FaceOcc: A Diverse, High-quality Face Occlusion Dataset for Human Face Extraction
This addresses the issue of limited and low-quality face occlusion datasets for researchers and practitioners in computer vision, though it is incremental as it builds on existing datasets.
The paper tackles the problem of face occlusions in unconstrained images by creating a large, diverse face occlusion dataset, and shows that training a simple segmentation model with it achieves state-of-the-art performance.
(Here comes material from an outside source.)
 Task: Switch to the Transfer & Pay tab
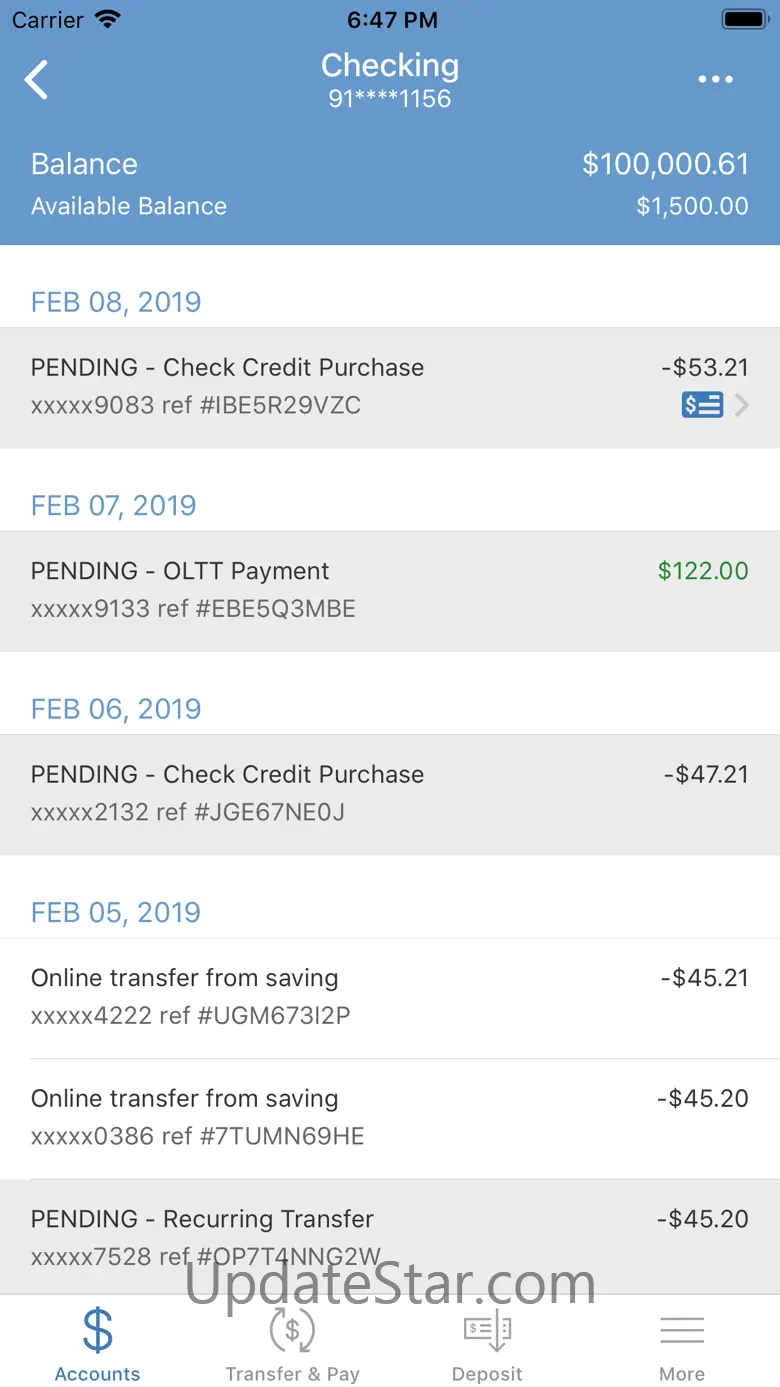[292, 1341]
Occlusions often occur in face images in the wild, troubling face-related tasks such as landmark detection, 3D reconstruction, and face recognition. It is beneficial to extract face regions from unconstrained face images accurately. However, current face segmentation datasets suffer from small data volumes, few occlusion types, low resolution, and imprecise annotation, limiting the performance of data-driven-based algorithms. This paper proposes a novel face occlusion dataset with manually labeled face occlusions from the CelebA-HQ and the internet. The occlusion types cover sunglasses, spectacles, hands, masks, scarfs, microphones, etc. To the best of our knowledge, it is by far the largest and most comprehensive face occlusion dataset. Combining it with the attribute mask in CelebAMask-HQ, we trained a straightforward face segmentation model but obtained SOTA performance, convincingly demonstrating the effectiveness of the proposed dataset.